Directive: Please write out the material from its first line up to and including the line containing "pos(546,13)", reproducing each line without any change.

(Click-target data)
-------
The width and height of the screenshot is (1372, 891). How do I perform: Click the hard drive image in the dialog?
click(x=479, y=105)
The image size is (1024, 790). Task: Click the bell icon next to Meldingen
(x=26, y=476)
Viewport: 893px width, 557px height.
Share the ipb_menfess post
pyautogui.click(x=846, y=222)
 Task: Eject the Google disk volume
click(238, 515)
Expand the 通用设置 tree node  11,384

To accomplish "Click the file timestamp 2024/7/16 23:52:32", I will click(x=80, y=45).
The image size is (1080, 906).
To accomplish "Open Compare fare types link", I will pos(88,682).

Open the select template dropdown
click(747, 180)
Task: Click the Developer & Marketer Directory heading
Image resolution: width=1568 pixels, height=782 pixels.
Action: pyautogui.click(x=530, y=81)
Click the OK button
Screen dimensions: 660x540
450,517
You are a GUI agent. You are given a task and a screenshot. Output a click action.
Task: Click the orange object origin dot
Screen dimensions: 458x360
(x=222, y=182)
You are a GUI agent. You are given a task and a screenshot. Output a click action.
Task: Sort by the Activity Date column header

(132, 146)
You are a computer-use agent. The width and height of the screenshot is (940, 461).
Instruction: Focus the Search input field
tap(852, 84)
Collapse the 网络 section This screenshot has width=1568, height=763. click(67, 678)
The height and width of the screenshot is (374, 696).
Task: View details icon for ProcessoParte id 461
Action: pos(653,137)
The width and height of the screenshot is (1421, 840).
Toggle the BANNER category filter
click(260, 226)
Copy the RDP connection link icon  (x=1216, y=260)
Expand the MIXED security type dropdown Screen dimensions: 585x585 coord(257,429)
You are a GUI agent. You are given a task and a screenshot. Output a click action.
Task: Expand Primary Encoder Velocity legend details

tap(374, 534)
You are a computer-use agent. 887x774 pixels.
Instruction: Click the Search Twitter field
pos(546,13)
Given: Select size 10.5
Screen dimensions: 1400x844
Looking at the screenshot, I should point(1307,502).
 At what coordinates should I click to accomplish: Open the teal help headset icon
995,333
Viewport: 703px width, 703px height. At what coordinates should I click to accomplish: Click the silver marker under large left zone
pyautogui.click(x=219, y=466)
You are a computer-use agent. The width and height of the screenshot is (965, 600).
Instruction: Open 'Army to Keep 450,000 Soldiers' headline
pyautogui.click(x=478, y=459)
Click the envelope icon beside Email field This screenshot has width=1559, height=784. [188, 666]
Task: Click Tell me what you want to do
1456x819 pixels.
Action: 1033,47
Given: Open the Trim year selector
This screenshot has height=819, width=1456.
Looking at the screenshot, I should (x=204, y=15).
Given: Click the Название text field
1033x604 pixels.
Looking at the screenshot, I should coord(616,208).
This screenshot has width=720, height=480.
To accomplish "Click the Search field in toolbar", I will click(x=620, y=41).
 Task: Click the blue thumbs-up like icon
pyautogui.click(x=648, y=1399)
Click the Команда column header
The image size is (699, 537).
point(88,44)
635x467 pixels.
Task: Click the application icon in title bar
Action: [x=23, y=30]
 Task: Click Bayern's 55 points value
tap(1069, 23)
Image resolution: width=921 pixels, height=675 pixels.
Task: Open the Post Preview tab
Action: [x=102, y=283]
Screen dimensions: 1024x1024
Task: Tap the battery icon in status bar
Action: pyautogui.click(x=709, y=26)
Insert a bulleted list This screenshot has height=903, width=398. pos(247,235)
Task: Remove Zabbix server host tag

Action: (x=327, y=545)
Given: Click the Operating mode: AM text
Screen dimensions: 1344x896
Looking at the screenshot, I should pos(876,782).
-------
The solution:
The width and height of the screenshot is (1372, 891). How do I perform: Click the hard drive image in the dialog?
click(x=479, y=105)
The image size is (1024, 790). Task: Click the bell icon next to Meldingen
(x=26, y=476)
Viewport: 893px width, 557px height.
Share the ipb_menfess post
pyautogui.click(x=846, y=222)
 Task: Eject the Google disk volume
click(238, 515)
Expand the 通用设置 tree node  11,384

To accomplish "Click the file timestamp 2024/7/16 23:52:32", I will click(x=80, y=45).
The image size is (1080, 906).
To accomplish "Open Compare fare types link", I will pos(88,682).

Open the select template dropdown
click(747, 180)
Task: Click the Developer & Marketer Directory heading
Image resolution: width=1568 pixels, height=782 pixels.
Action: pyautogui.click(x=530, y=81)
Click the OK button
Screen dimensions: 660x540
450,517
You are a GUI agent. You are given a task and a screenshot. Output a click action.
Task: Click the orange object origin dot
Screen dimensions: 458x360
(x=222, y=182)
You are a GUI agent. You are given a task and a screenshot. Output a click action.
Task: Sort by the Activity Date column header

(132, 146)
You are a computer-use agent. The width and height of the screenshot is (940, 461).
Instruction: Focus the Search input field
tap(852, 84)
Collapse the 网络 section This screenshot has width=1568, height=763. click(67, 678)
The height and width of the screenshot is (374, 696).
Task: View details icon for ProcessoParte id 461
Action: pos(653,137)
The width and height of the screenshot is (1421, 840).
Toggle the BANNER category filter
click(260, 226)
Copy the RDP connection link icon  (x=1216, y=260)
Expand the MIXED security type dropdown Screen dimensions: 585x585 coord(257,429)
You are a GUI agent. You are given a task and a screenshot. Output a click action.
Task: Expand Primary Encoder Velocity legend details

tap(374, 534)
You are a computer-use agent. 887x774 pixels.
Instruction: Click the Search Twitter field
pos(546,13)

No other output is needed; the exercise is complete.